一方、電通PRが12年11月下旬に全国の男女1339人を対象にネット上で行ったSNSに関する調査でSNSごとに利用経験や意向を聞いたところ、フェイスブックを「利用していないが、今後利用してみたい」と答えた人は14.1%。いわば、この数字が「伸びしろ」にあたると言えそうだ。グリー(9.8%)、モバゲー(9.4%)、ミクシィ(9.2%)といった比較的「古参」のSNSを大きく上回ってはいるものの、Google+(19.0%)やLINE(18.7%)、Comm(16.3%)といったメッセンジャーアプリが柱のSNSに比べると、やや下回っている。多数あるSNSの中で、フェイスブックが埋没する可能性もある。
12年12月にはアジア6か国・地域で利用者が減少
日本の人口に占めるフェイスブック利用者数の割合は13.5%で、地域内では13位。日本よりも利用者率が高い国や地域では、すでに飽和、または減少局面に入っているようだ。前出のセレージャテクノロジーの推計によると、12年12月時点のブルネイの利用者は25万5680人。人口比率では63.9%で、アジアでは最も高い。だが、ここ3か月の伸び率の推移を見ると、0.9%、-1.6%、-1.4%といった具合で、減少気味だ。1329万8300万人(人口比57.3%)の利用者を抱える台湾も状況は同様で、伸び率は0.4%、0.7%、1.1%。「微増」のレベルにとどまっている。
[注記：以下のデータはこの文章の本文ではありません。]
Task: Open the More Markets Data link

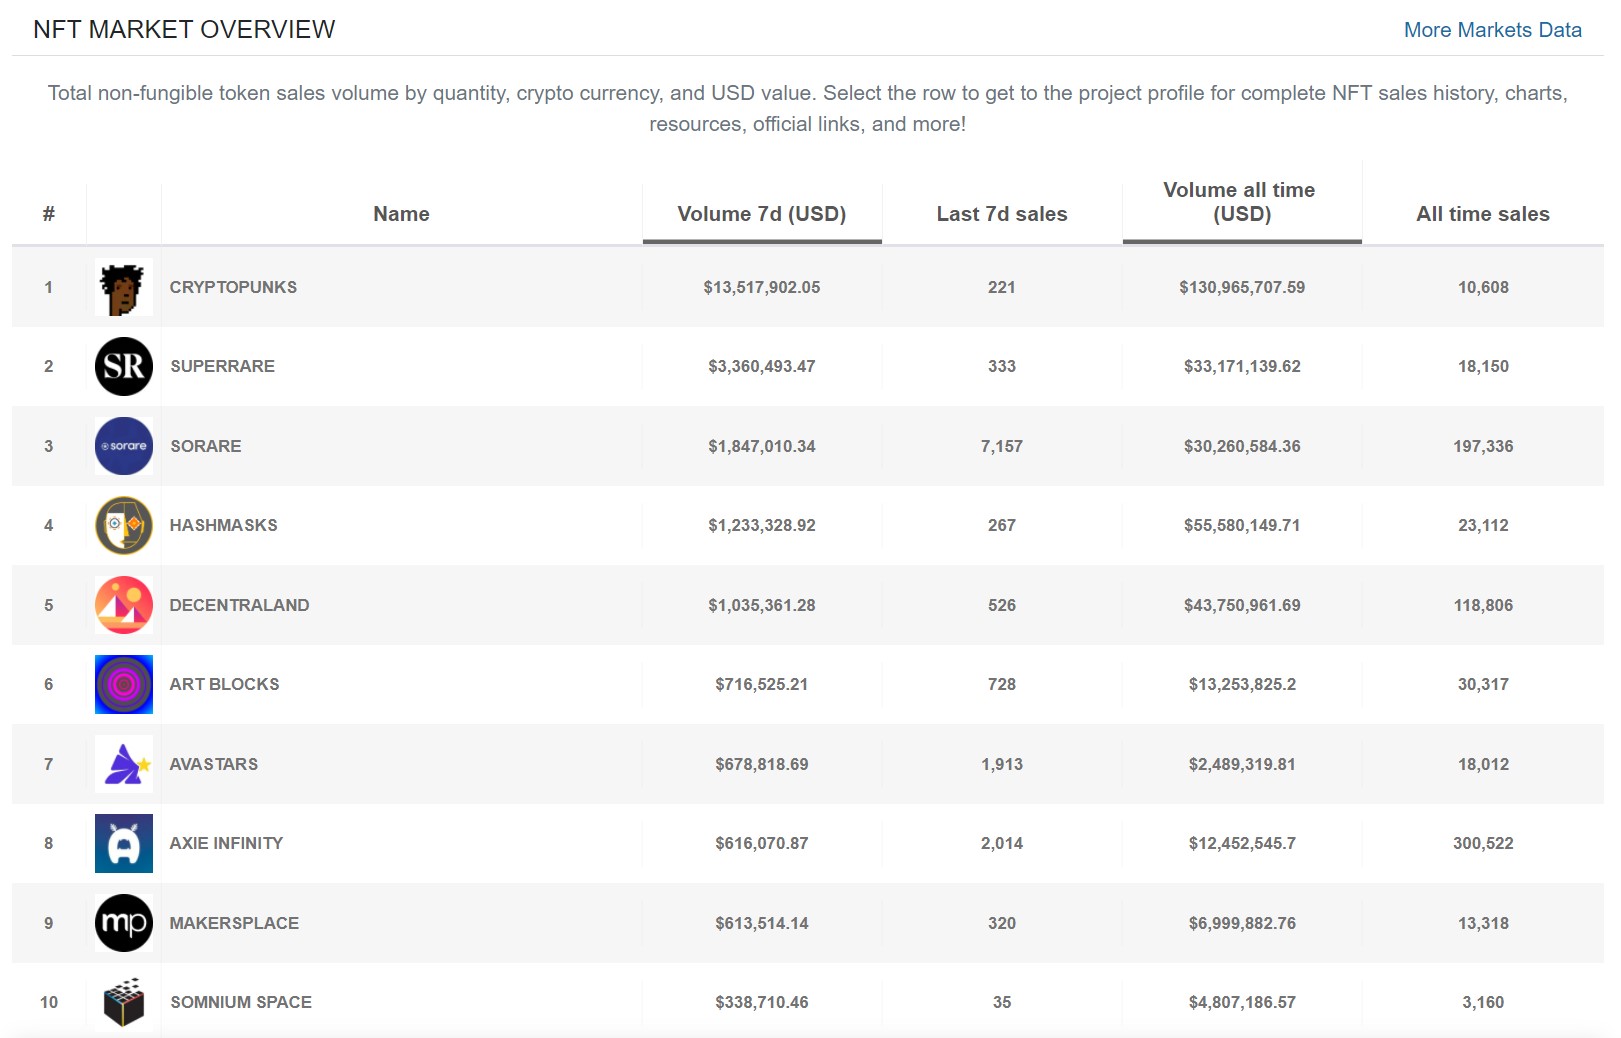Action: point(1492,30)
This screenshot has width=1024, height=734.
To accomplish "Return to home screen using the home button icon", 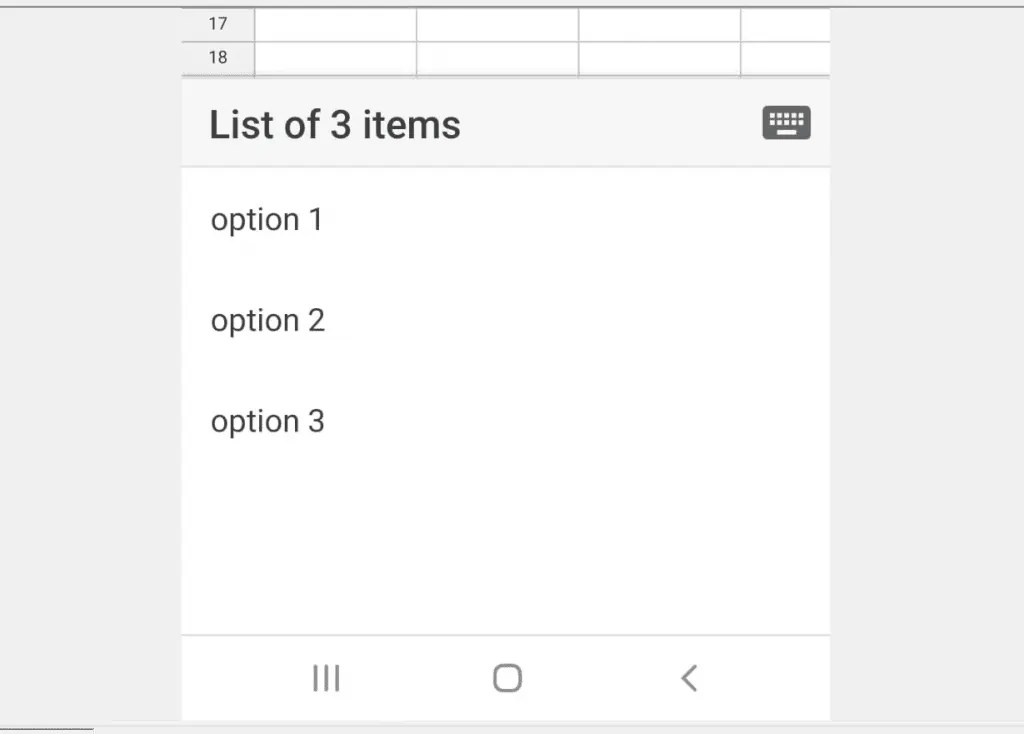I will 506,677.
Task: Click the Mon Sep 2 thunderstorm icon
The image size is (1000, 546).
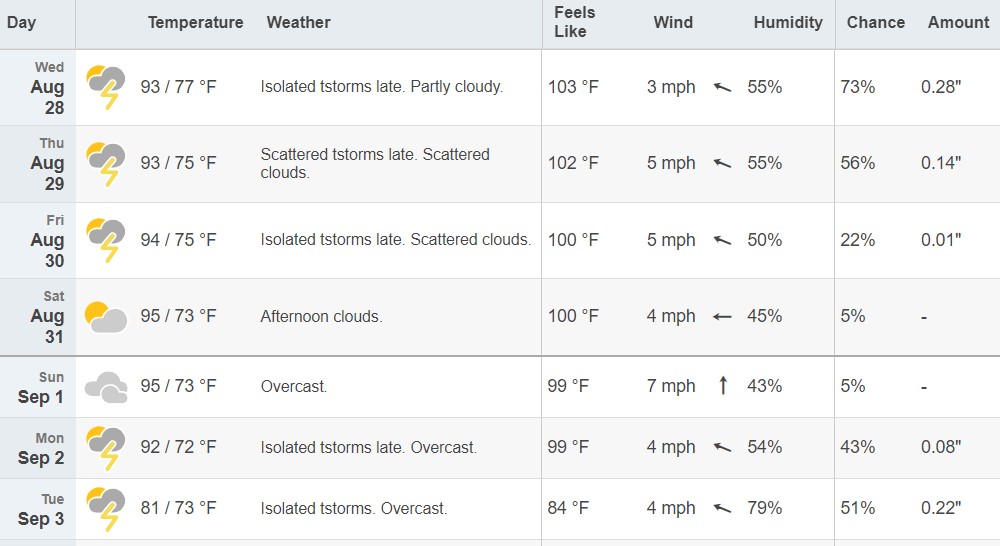Action: click(106, 448)
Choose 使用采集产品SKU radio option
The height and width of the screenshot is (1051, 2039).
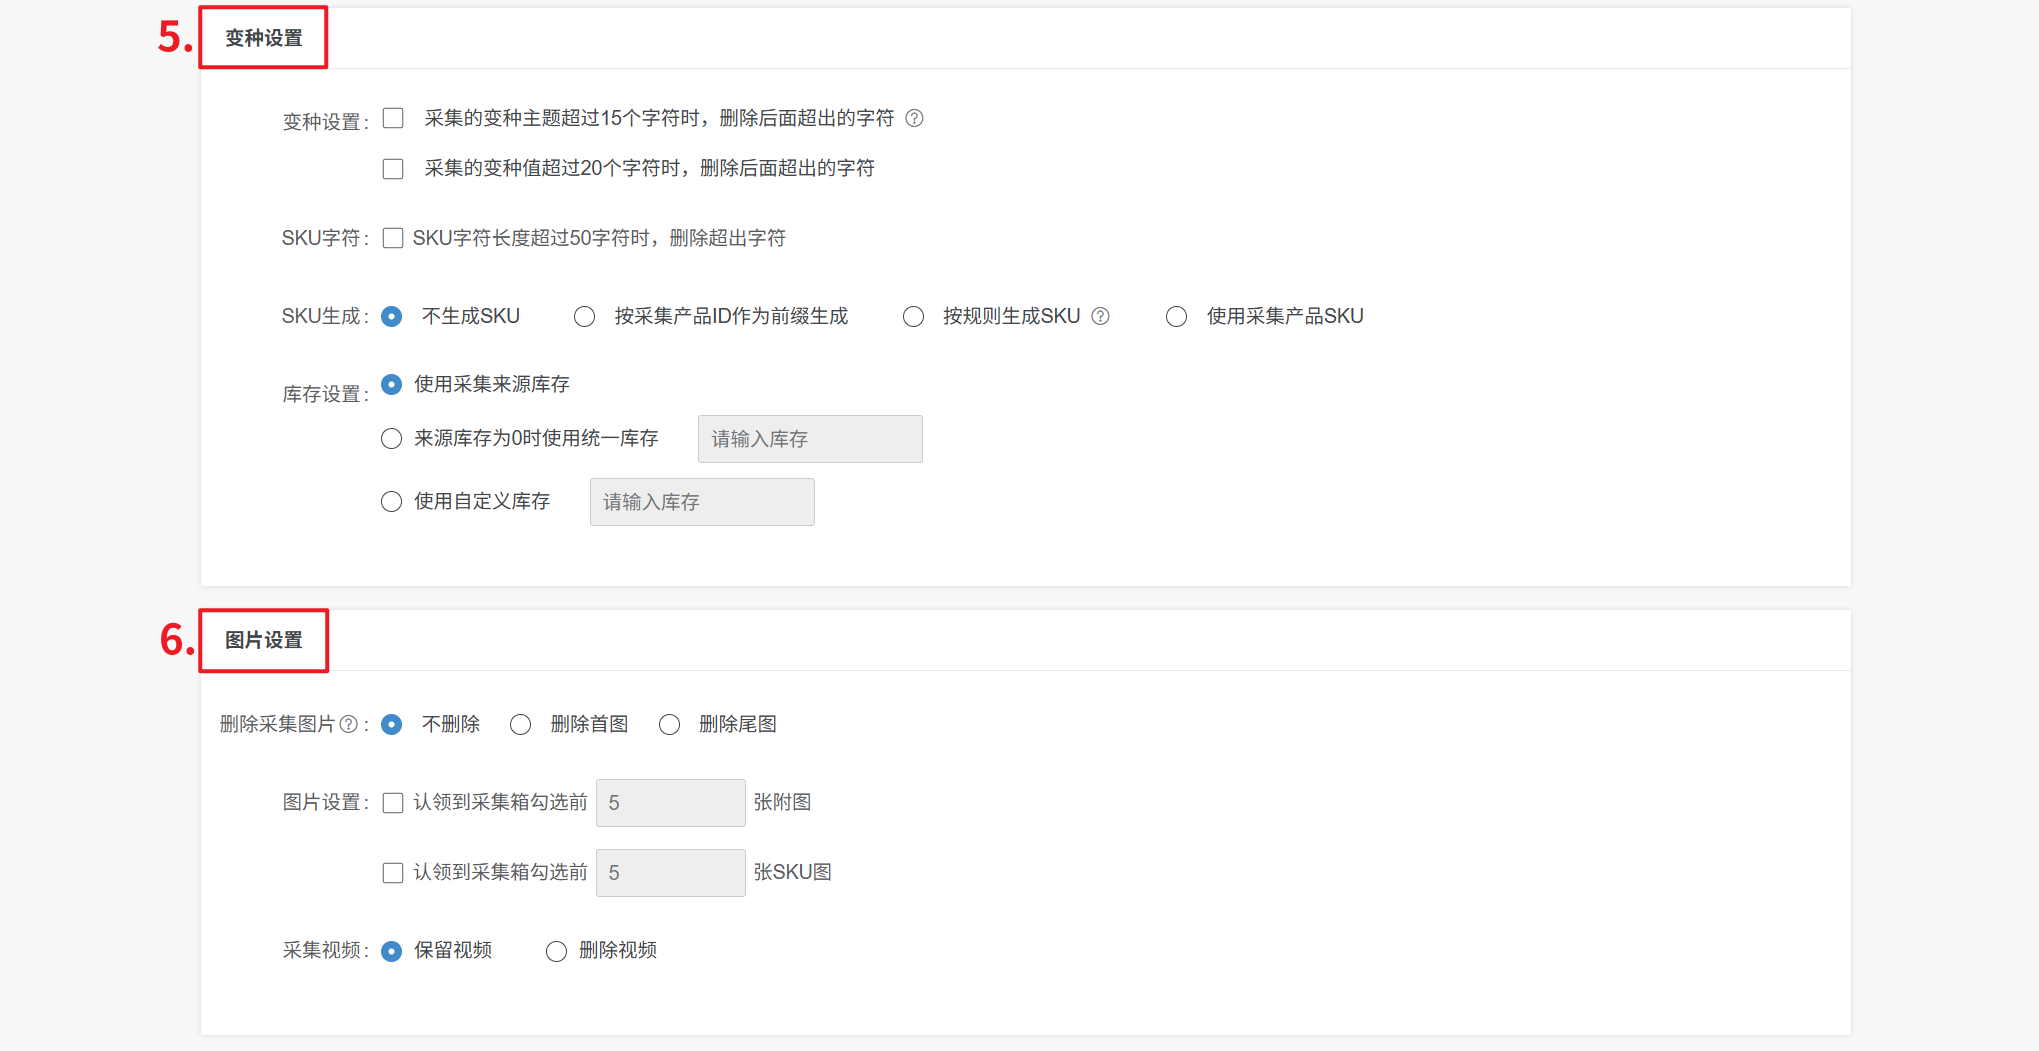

12年12月の推計では、ブルネイ以外にも香港、シンガポール、ラオス、マカオ、モルディブで利用者が減少している。逆に利用者の伸び率が高かったのは、国内からはフェイスブックにアクセスができないはずの中国(9.1%)、ベトナム(7.0%)、アフガニスタン(5.4%)、韓国(4.4%)だった。